Cyclic Geochemical Variation in Prehistoric and Historic Lavas, Sakura-jima, Japan

Friday, 19 December 2014
Alexandra Schneider1, Karen S Harpp2, James Forbes1 and Ashley Nagle1, (1)Colgate University, Hamilton, NY, United States, (2)Colgate Univ, Hamilton, NY, United States
Sakura-jima volcano, on Kyushu Island, is one of Japan’s most active volcanic centers. It has been in an eruptive phase since 1955, primarily in the Vulcanian style. Prior to its current activity, Sakura-jima had 11 prehistoric and 4 historic lava-producing events, after its initiation 12-13,000 years ago (Moriwaki, 1992). We present geochemical analyses of a suite of lavas collected from all the mapped historic eruptions and a representative suite of pre-historic eruptions. Lavas vary from andesite to dacite (60.6-66.7 wt.% SiO2), with typical phenocryst assemblages of 20% plagioclase, 5% pyroxenes, and <5% magnetite. Major and trace element studies of historic eruptions indicate that Sakura-jima lavas have become steadily more mafic since 1475 (Yanagi et al., 1991; Arakawa et al., 1998). Consideration of prehistoric lavas, however, suggests that the variations are cyclic, shifting from more felsic to more mafic compositions at least twice during this period of activity. Previous researchers hypothesized a cumulate plug in the magma chamber that gradually sinks, allowing basaltic magma to ascend into a shallower chamber where it fractionates (Yanagi et al., 1991). Alternatively, Arakawa et al. (1998) propose a model in which magmas from two chambers, one basaltic and one dacitic, are injected into a third, shallower chamber where they mix.

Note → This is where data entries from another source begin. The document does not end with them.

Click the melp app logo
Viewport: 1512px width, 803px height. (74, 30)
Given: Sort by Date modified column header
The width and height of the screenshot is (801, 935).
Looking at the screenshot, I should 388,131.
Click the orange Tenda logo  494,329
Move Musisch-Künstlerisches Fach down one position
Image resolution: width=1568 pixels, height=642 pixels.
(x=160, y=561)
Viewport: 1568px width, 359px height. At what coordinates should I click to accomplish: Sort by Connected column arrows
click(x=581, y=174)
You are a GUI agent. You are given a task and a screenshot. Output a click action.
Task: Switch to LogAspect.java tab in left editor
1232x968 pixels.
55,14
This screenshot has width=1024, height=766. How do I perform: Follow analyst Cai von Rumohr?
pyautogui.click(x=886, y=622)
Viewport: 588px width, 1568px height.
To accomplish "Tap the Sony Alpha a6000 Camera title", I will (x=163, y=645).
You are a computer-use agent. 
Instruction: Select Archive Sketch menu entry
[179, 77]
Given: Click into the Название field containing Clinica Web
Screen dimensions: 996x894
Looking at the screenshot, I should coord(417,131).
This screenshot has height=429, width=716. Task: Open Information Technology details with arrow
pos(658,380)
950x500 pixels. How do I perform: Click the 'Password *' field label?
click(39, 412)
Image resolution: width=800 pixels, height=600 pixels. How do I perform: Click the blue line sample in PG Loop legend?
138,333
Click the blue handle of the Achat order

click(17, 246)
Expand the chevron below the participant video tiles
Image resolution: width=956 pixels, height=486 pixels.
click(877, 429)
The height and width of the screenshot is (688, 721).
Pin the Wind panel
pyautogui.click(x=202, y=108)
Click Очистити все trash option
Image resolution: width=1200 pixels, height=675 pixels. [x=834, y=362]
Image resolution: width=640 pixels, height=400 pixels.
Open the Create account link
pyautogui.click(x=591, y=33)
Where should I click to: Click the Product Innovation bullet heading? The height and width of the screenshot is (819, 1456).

To test these models, we performed Sr and Pb isotopic analysis on a subset of prehistoric and historic Sakura-jima lavas. The 87Sr/86Sr, 206Pb/204Pb, and 207Pb/204Pb ratios decrease steadily from the oldest prehistoric lavas to the youngest historic lavas, in direct contrast to the cyclic variations of the major and trace elements. None of the isotopic ratios correlate strongly with major element compositions. Thus it appears that the simple AFC mechanisms to which the major and trace element variations were originally attributed are not the only process responsible for the cyclic behavior. One of the simplest alternative hypotheses is that early magmas experienced greater extents of assimilation than more recently erupted material, and that the sub-volcanic magma chamber has been refilled steadily by progressively less contaminated, mantle-derived material. The chamber then undergoes cooling and fractionation that is not directly related to the replenishment process.